Re: [PATCH 2/2] fs: Make write(2) interruptible by a signal

Jan Kara <jack@xxxxxxx> · Wed, 23 Nov 2011 14:08:03 +0100



On Wed 23-11-11 17:05:33, Wu Fengguang wrote:
> On Wed, Nov 23, 2011 at 06:28:05AM +0800, Andrew Morton wrote:
> > On Wed, 16 Nov 2011 19:44:21 +0800
> > Wu Fengguang <fengguang.wu@xxxxxxxxx> wrote:
> > 
> > > Due to the (very low) possibility of data loss by partial writes, IMHO
> > > it would safer to test this patch in linux-next until next merge window,
> > 
> > Any such bugs will not be discovered in linux-next testing.
> 
> Yup, I'm afraid.
> 
> > The only way to find these things in a reasonable period of time is to
> > go in and find them.  For example, intensive fsx-linux testing with
> > concurrent heavy memory pressure on various filesystems with various
> > block sizes.  And of course concurrent signalling.  If you're talking
> > about O_DIRECT then iirc I hacked support for that into fsx-linux.  I
> > think.
> 
> How are we going to measure the success/failure? Check if it
> eventually resulted in filesystem corruption or whatever?
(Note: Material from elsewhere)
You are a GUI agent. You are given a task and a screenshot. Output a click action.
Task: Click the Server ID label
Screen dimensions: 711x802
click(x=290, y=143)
  There are a few different questions:
  1) Checking for filesystem corruption via fsck - I find such corruption
caused by stopping write early extremely unlikely.
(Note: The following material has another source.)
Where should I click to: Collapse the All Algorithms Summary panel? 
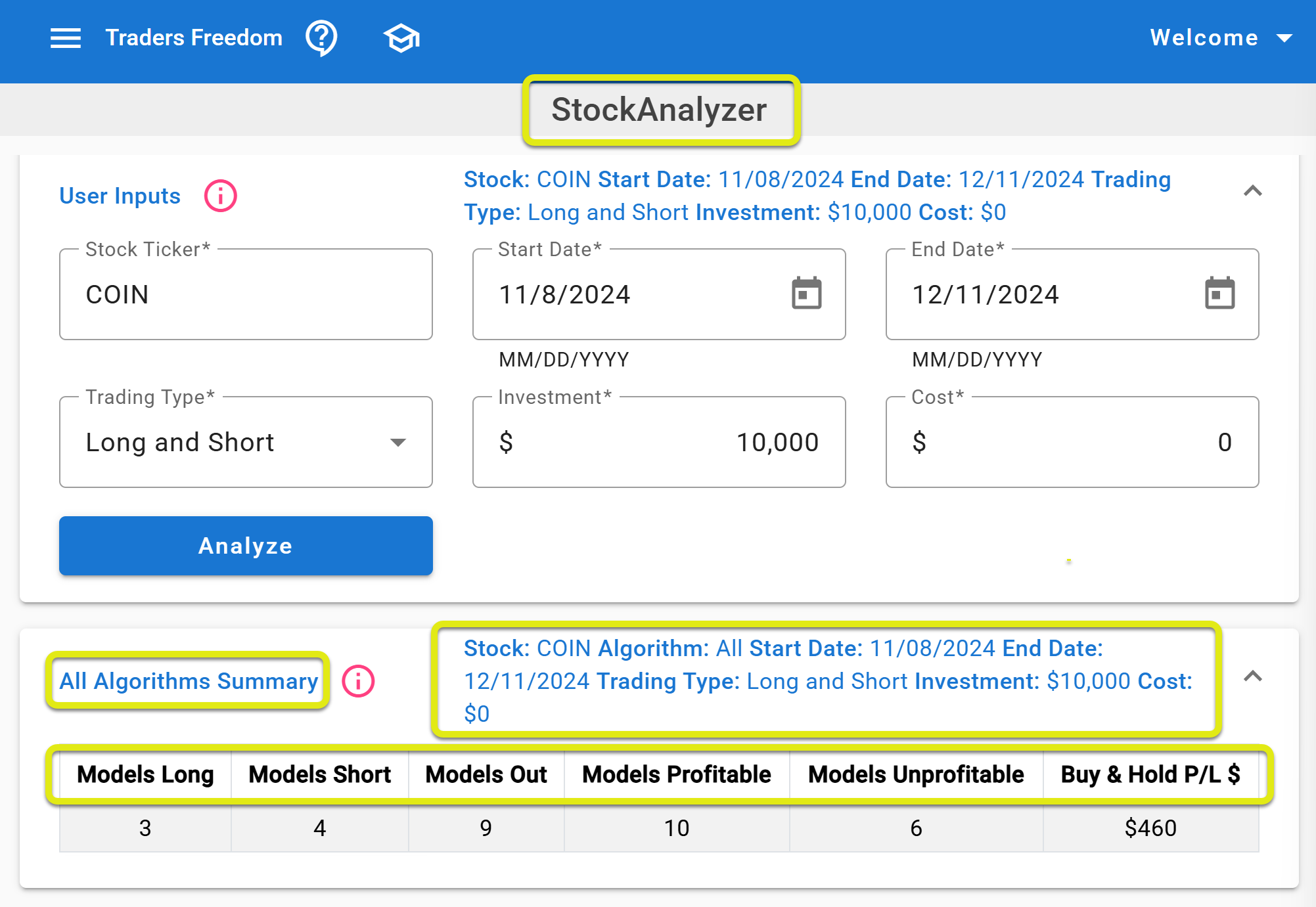coord(1252,676)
  2) Checking that we do not expose uninitialized data after a partial
(possibly DIRECT_IO) write - I did not find a place where that could happen
but this would be worth testing. I think I can write a test for this if
people are afraid of data exposure problems.
  3) Is it acceptable for write(2) to be interrupted by SIGKILL in the
middle? That obviously does happen with my patches so there's no reason
to test that. The question is whether someone cares or not and that can be
tested only by reality check :). Since the signal is SIGKILL, the process
itself cannot notice the interrupted write but someone else can. But as I
already said earlier, partial writes can already be observed when the
machine crashes, filesystem is close to ENOSPC or so. Arguably these are
more severe error conditions than application catching SIGKILL so my
patch lowers the bar for observing partial writes. But I wouldn't like to
throw away a sensible thing - allow SIGKILL to interrupt a system call -
just because of fear of possibility some broken app could rely on this.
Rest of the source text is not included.